以下の［１］〜［３］のいずれかに記載のDNA。
［１］請求項１記載の蛋白質をコードするDNA
［２］配列番号２で表される塩基配列を有するDNA
［３］配列番号２で表される塩基配列と９８％以上の同一性を有するDNAであって、配列番号１で表されるアミノ酸配列の71番目のTyr、109番目のArg、94番目のMet、269番目のIle、および104番目のLysのアミノ酸残基が保持されたフルクトシルペプチドオキシダーゼ活性を有する蛋白質をコードするDNAであり、ここで、該蛋白質のα−フルクトシルバリルヒスチジン(α−FVH)に対するpH7.5、37℃でのKm値(mmol/L)が0.5以下であり、かつ、ε−フルクトシルリジン(ε−FK)に対するpH7.5、37℃でのKm値(mmol/L)が4.0以上である、DNA
配列番号３で表されるアミノ酸配列からなる蛋白質をコードする、請求項３に記載のDNA。
配列番号４で表される塩基配列からなる、請求項３に記載のDNA。
請求項３〜５のいずれかに記載のDNAを含有する組換え体DNA。
請求項６記載の組換え体DNAを有する形質転換体。
請求項７記載の形質転換体を培地に培養し、培養物中に該蛋白質を生成、蓄積させ、該培養物より該蛋白質を採取する請求項１又は２記載の蛋白質の製造方法。
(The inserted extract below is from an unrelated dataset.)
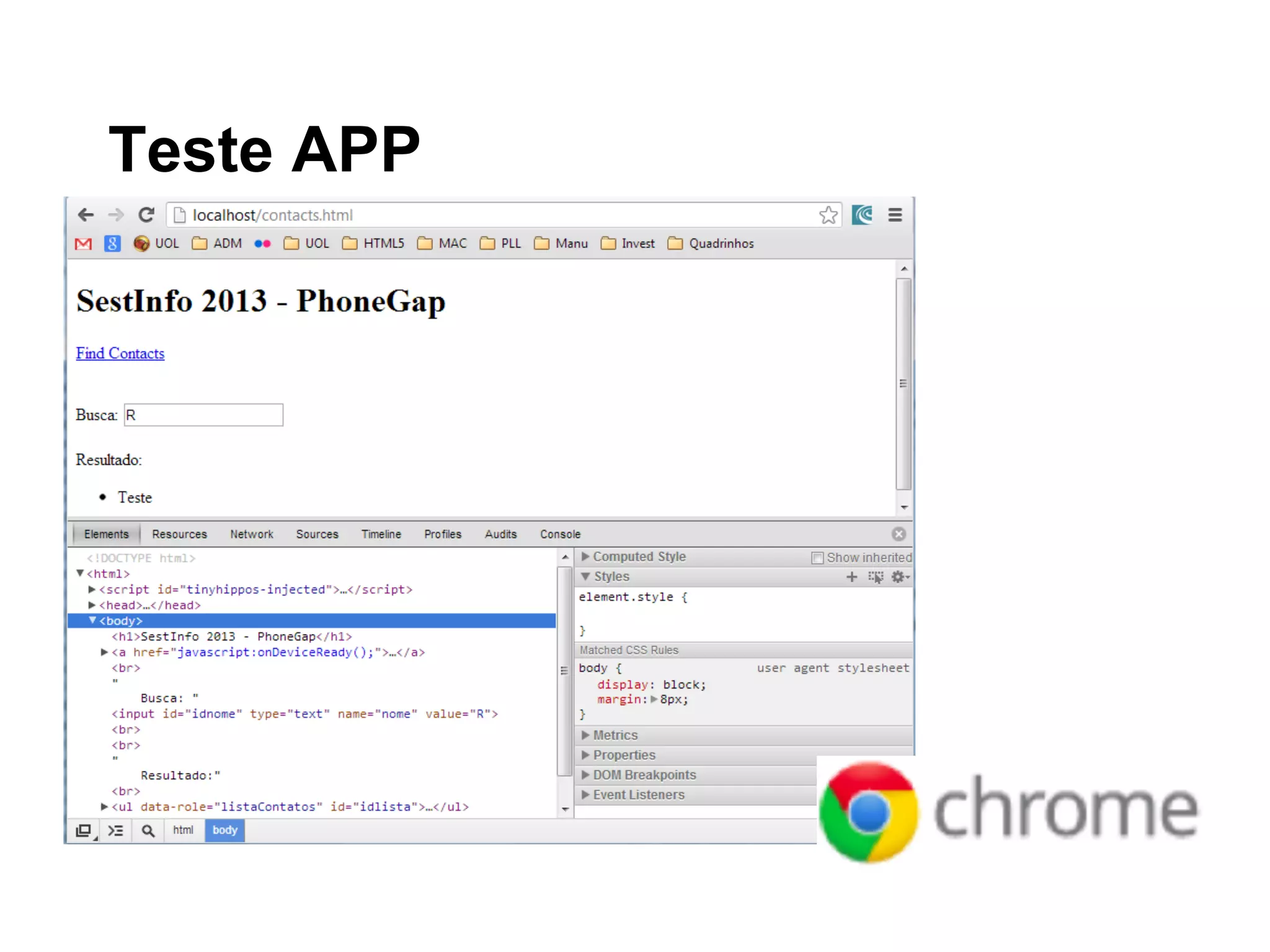Click the magnifier search icon in DevTools
1270x952 pixels.
(148, 831)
試料を蛋白質分解酵素と反応させて糖化ペプチドを生成させ、次いで、生成した糖化ペプチドを請求項１又は２記載の蛋白質と反応させ、当該糖化ペプチドと当該蛋白質との反応により生成した物質又は当該糖化ペプチドと当該蛋白質との反応において消費された物質を測定することを特徴とする、試料中の糖化蛋白質の測定方法。
糖化蛋白質が、糖化ヘモグロビンである請求項９記載の測定方法。
糖化ヘモグロビンが、ヘモグロビンA1cである請求項１０記載の測定方法。
蛋白質分解酵素、請求項１又は２記載の蛋白質を含む糖化蛋白質測定用試薬。
さらに、請求項１又は２記載の蛋白質と糖化蛋白質から生成する糖化ペプチドとの反応により生成する生成物を測定するための試薬を含む請求項１２記載の試薬。
生成物が、過酸化水素である請求項１３記載の試薬。
糖化蛋白質が、糖化ヘモグロビンである請求項１２〜１４のいずれかに記載の試薬。
糖化ヘモグロビンが、ヘモグロビンA1cである請求項１５記載の試薬。
寄託番号FERM BP-11026として寄託された大腸菌XL1-Blue MRF'株。